- Born: 17 May 1949 Ilford, United Kingdom
- Died: 13 September 2011 (aged 62) York, United Kingdom
- Education: Royal Belfast Academical Institution; Queen's University Belfast; Southampton University;
- Known for: Research on Scandinavian York
- Scientific career
- Fields: Archaeology
- Institutions: University of Leeds;

= Richard Hall (archaeologist) =

English archaeologist

Richard Andrew Hall (17 May 1949 – 13 September 2011) was an English archaeologist who specialised in Viking activity in the British Isles.

==Early life and education==
Richard Andrew Hall was born in Ilford on 17 May 1949. He moved to Belfast at a young age, where he was educated at the Royal Belfast Academical Institution.

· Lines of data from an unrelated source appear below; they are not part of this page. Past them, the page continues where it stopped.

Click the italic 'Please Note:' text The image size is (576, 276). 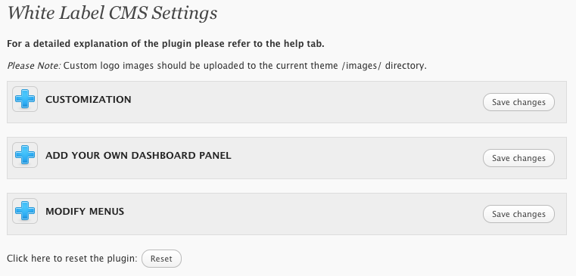click(x=34, y=66)
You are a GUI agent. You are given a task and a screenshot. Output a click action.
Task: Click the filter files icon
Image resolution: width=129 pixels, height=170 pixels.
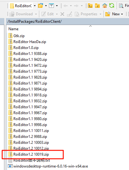pyautogui.click(x=51, y=6)
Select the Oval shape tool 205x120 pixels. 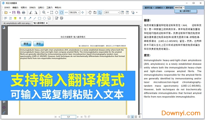[x=45, y=18]
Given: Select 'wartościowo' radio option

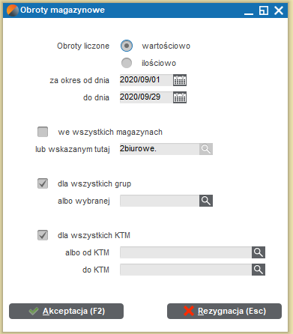Looking at the screenshot, I should (127, 46).
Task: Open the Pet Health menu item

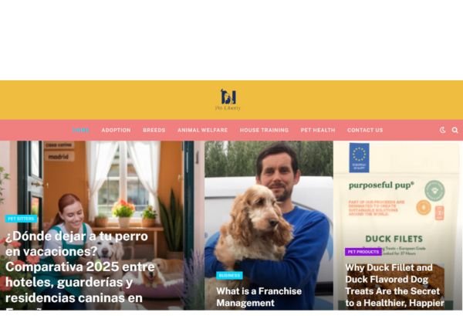Action: tap(318, 130)
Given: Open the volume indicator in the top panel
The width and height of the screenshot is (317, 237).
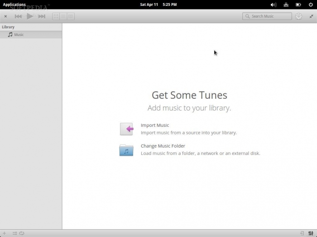Looking at the screenshot, I should (x=274, y=5).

Hall received his first degree in archaeology from Queen's University Belfast in 1971 with a dissertation on Viking activity in Ireland. His dissertation was supervised by Peter Addyman. In 1985, Hall received a PhD from the University of Southampton with a dissertation on towns of the English Danelaw.

==Career==
Hall joined the York Archaeological Trust in 1974 as excavations supervisor. He eventually held the position of director of archaeology and deputy director of the trust. At the same time, Hall was a lecturer in the Department of Continuing Education at the University of Leeds. Hall conducted pioneering research on Scandinavian York and helped create the Jorvik Viking Centre. He also conducted research at the Viking town of Skiringssal (Kaupang), Norway and suggested that the Scandinavian settlers of York might have originated from that town.

Hall was the author of numerous publications on Vikings, on which he was considered an expert. In his writings, he maintained that Vikings were less violent and more advanced than previously believed, and that they have played a significant role in the history of the British Isles.

Hall was a trustee of the Foundation for the Preservation of Archaeological Heritage and on the Council of the Chartered Institute for Archaeologists, the Executive Board of the Council for British Archaeology and the Council of the Society of Antiquaries of London. He was president of the Society for Medieval Archaeology and of the Yorkshire Archaeological and Historical Society, and chairman of the Council of the Institute for Archaeologists from 1987 to 1989.

==Marriages and children==
Hall's first marriage, to Linda Tollerton, ended in divorce. He married ceramics expert Ailsa Mainman in 1991, and they had two sons.

==Death==
Hall died in York on 13 September 2011, aged 62.